Full of action, danger, and suspense, Mack Little’s Shelter in a Hostile World is a richly detailed and evocative work of historical fiction that shines an unflinching light on dark episodes from the past. Moreover, it is populated by a well-developed cast of characters—both the good and the bad—whose thoughts, behaviors, and dialogue ring true for the period and capture the contemporary reader’s attention.
Barbados, 1651. Badu binds the defeated red-haired witch to the trunk of a kapok tree as the sounds of musket shots ring out in the distance. Together with Black John, the Obeahman, he awaits the arrival of the duppies, the spirits of children returned to take revenge on the white witch for their suffering. Briefly tearing his eyes away from the bloody spectacle, Badu realizes that one of the duppies has not come for the witch, it has come for him.
Obosi, 1628. Fifteen-year-old Badu, a skilled hunter and wrestling champion, hopes that his sporting prowess will be enough to convince his beloved Ekemma’s mother of his suitability as a husband despite his father’s lowly status in the village. However, the presence of ravens indicates that the ancestors are unhappy, and Badu is one of the few who know the dreadful reason for their displeasure.

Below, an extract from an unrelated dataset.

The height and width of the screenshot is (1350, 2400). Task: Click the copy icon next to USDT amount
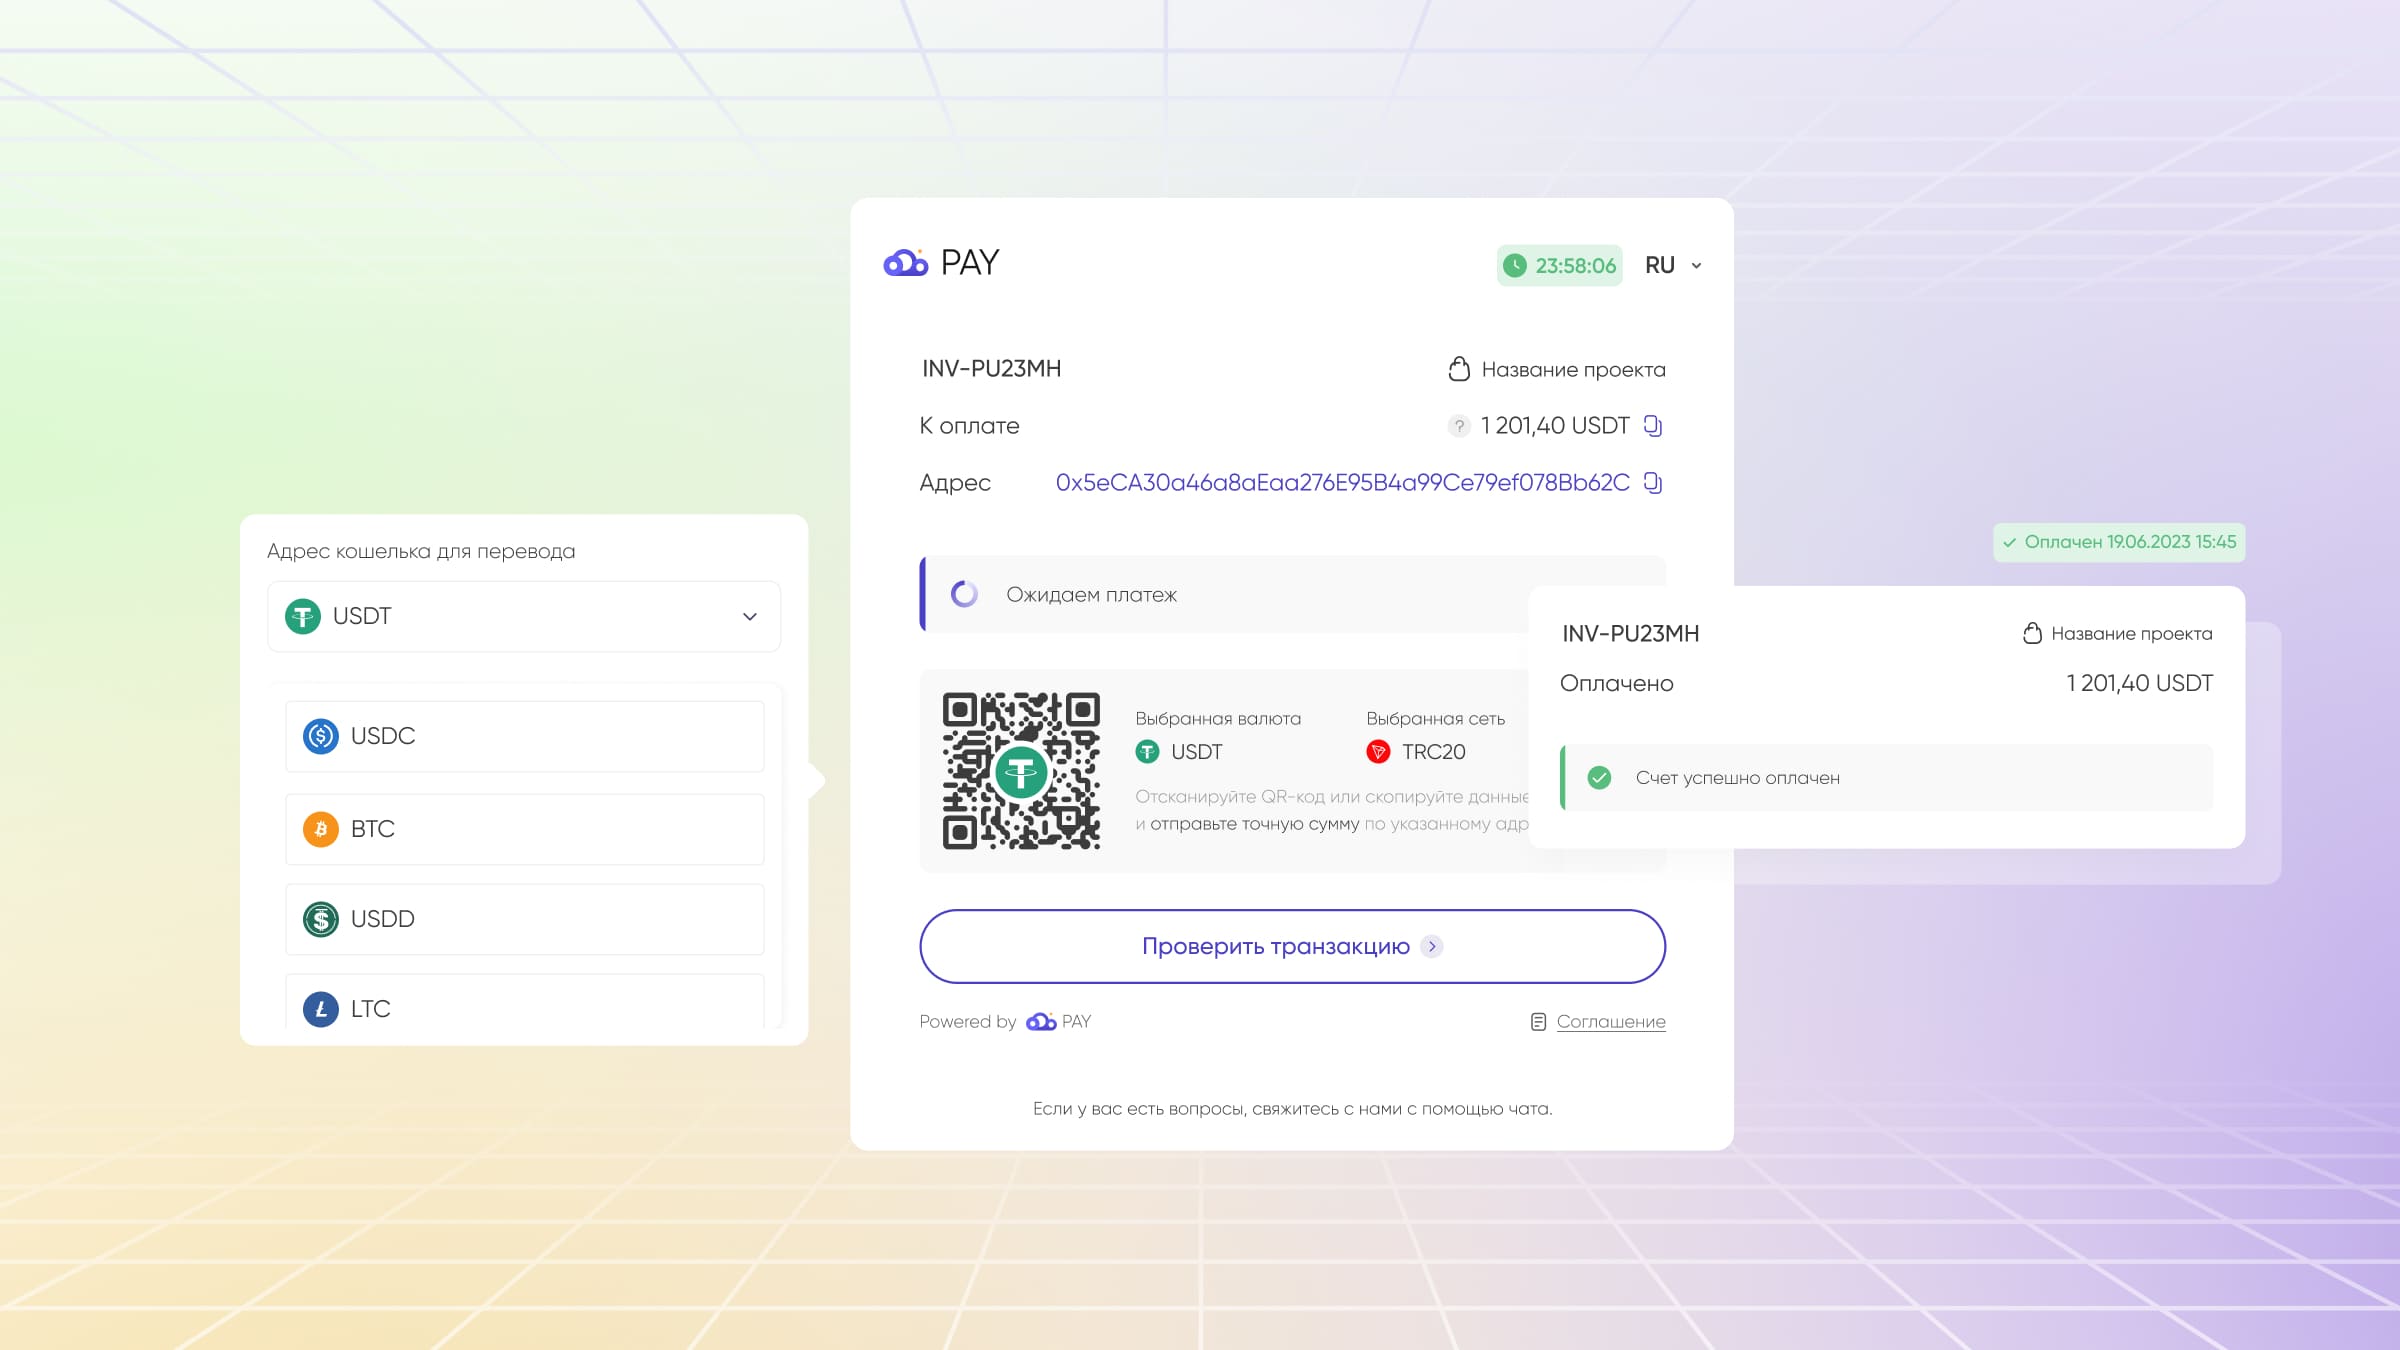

To reveal the shocking links between these two events and trace the course of Badu’s life from his traditional childhood in Igboland to his traumatic adulthood as a rebellious slave on Barbados, Shelter in a Hostile World presents a dual timeline narrative that alternates between 1651 and 1628. In so doing, it elucidates the tragedies that befell Badu and ripped him from his homeland as well as the bravery and victories that later saw him rise up against oppression and seek freedom for his family.

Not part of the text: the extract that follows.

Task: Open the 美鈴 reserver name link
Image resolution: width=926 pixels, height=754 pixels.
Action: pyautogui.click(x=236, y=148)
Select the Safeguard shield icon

Badu’s story is characterized by tremendous highs and appalling lows, and Mack Little does a great job of portraying the myriad emotions that accompany such circumstances. During the course of his life, Badu and those close to him encounter deeply distressing issues such as slavery, brutality, sexual assault, female genital mutilation, and betrayal, which means that the story is rarely a comfortable one to read, although it is certainly impactful and important.

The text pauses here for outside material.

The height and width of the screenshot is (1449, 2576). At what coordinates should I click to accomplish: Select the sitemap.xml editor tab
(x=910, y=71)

Little has clearly done a great deal of research during the world-building for Shelter in a Hostile World, although the book wears that research lightly, always informing readers through entertaining rather than lecturing. The Obosi of 1628 and the Barbados of 1651 are powerfully evoked, and both the characters and situations seem troublingly realistic. The cultures and traditions of both places feature prominently, and the inclusion of certain spiritual practices and supernatural elements adds extra depth to the story.
A brief but deeply impactful read, there is scope for Shelter in a Hostile World to have been a novel rather than a novella. Still, Badu’s story is a powerful and gripping one, and there is plenty to appreciate in the book. It is often a painful and distressing read, but it is certainly worth the effort.